◆ EXTRAIT DU TEXTE ◆

Le réalisateur Ruben Alves a vécu le fado plus qu’il ne l’a entendu. Parisien de parents portugais, lors de ses vacances à Lisbonne, le jeune réalisateur de La Cage Dorée a écouté et encore écouté cette musique qui l’a aussi ému et qui ne l’a pas quitté. Et la figure incontournable d’Amália Rodrigues le marque depuis cette enfance.
C’est en rencontrant le producteur Marc Hernandez Monterey que son idée de réaliser un album en hommage à la star du fado, plus de 15 ans après sa disparition, se concrétise. Mais peu aurait pu imaginer mettre en place une telle liste de collaborateurs. Les plus grands chanteurs de la saudade portugaise sont réunis sur le disque Amália, Les Voix du Fado : de sa sœur Celeste Rodrigues, aujourd’hui âgée de 92 ans, incroyable force de vie et de talent, à la jeune Gisela João originaire du nord du Portugal, en passant par les grandioses Ricardo Ribeiro, Carminho, Ana Moura, Camané, António Zambujo, Mayra Andrade et de merveilleux instrumentistes.

◆ CONSIGNE ◆
Rédigez la suite du texte ci-dessus consacré à l'album hommage à Amália Rodrigues, en reprenant après sa dernière phrase.

◆ EXTRAIT DES DONNÉES ◆

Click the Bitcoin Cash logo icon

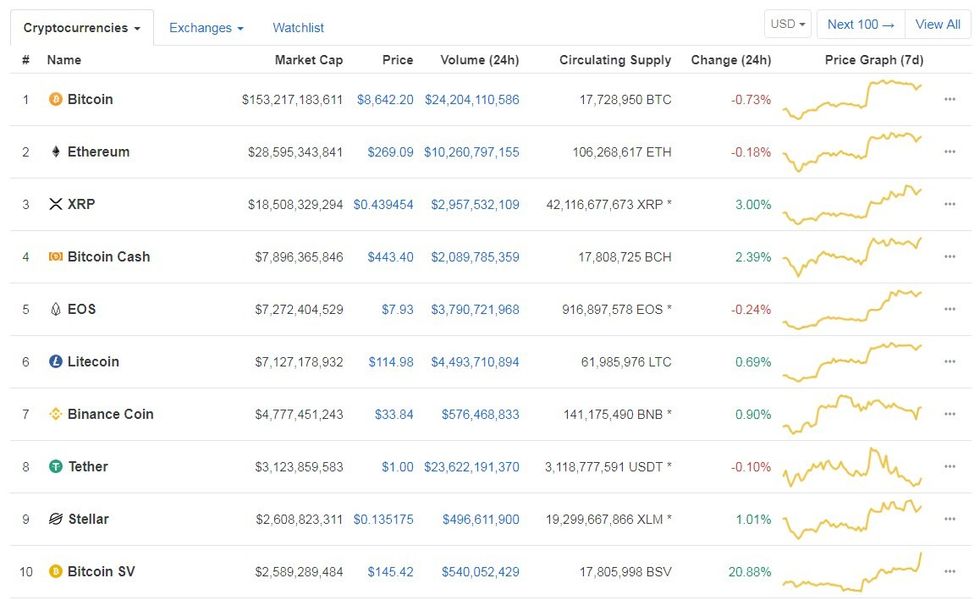[x=56, y=257]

◆ RÉPONSE ◆
Le souvenir omniprésent de la voix d’Amália
Sur la colline d’Alfama, l’un des plus anciens et typiques quartiers de Lisbonne a été dévoilée le 2 juillet une fresque en hommage à la grande chanteuse, réalisée par le graffeur et artiste portugais Vhils (de son vrai nom Alexandre Farto), en présence de Ruben Alves et de plusieurs musiciens ayant participé au projet. L’événement, inauguré par le maire de Lisbonne a surtout été suivi d’un enchanteur concert de présentation de l’album, avec Gisela João, Ricardo Ribeiro et l’impressionnante Celeste Rodrigues.
« Ma sœur me manque bien évidemment mais d’une certaine façon elle reste toujours avec moi, par la musique et par l’amour qu’il y a entre nous », confesse Celeste Rodrigues. « Ce projet est une belle occasion pour moi, pour la célébrer et pour montrer que le fado, s’il semble triste, est tout simplement extrêmement beau, comme la vie ». Toute vêtue de noir, incroyablement élégante, charismatique, Celeste a encore à 90 ans passés une voix d’ange du fado. Elle a commencé sa carrière de fadiste en 1945, six ans après Amália et chante depuis 70 ans.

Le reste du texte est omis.